— START RECORDS PROVIDED —

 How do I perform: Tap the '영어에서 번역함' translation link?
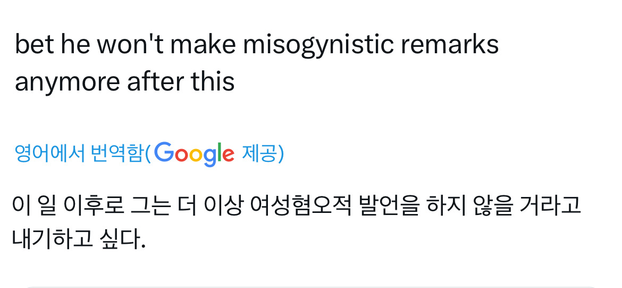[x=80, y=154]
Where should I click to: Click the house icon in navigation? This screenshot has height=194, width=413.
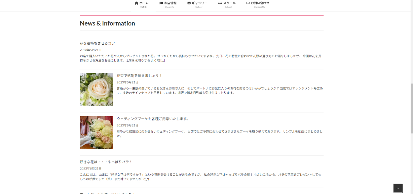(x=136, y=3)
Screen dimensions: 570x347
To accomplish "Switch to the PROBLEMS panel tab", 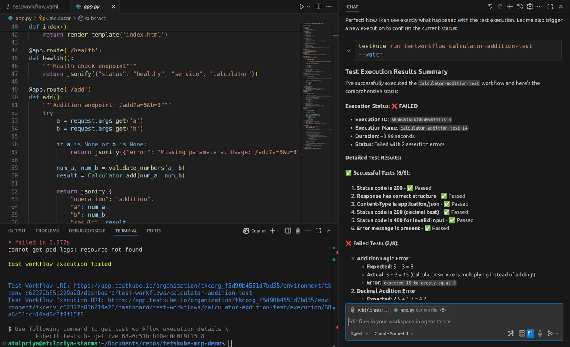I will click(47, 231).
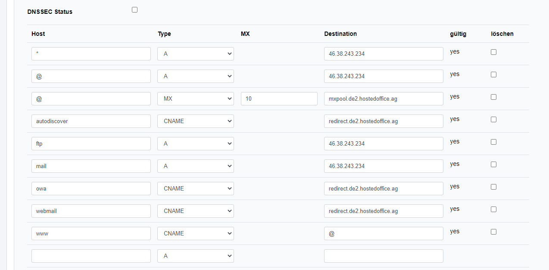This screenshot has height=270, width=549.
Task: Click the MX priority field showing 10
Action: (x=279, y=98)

— END RECORDS PROVIDED —

- _TO BE DONE_:
Output the entries from the line with "Where should I" to the line with "(x=136, y=3)", copying each line exactly and leaving out the pictures.

- _RESULT OF THE EXERCISE_:
Where should I click to: Click the house icon in navigation? This screenshot has height=194, width=413.
(x=136, y=3)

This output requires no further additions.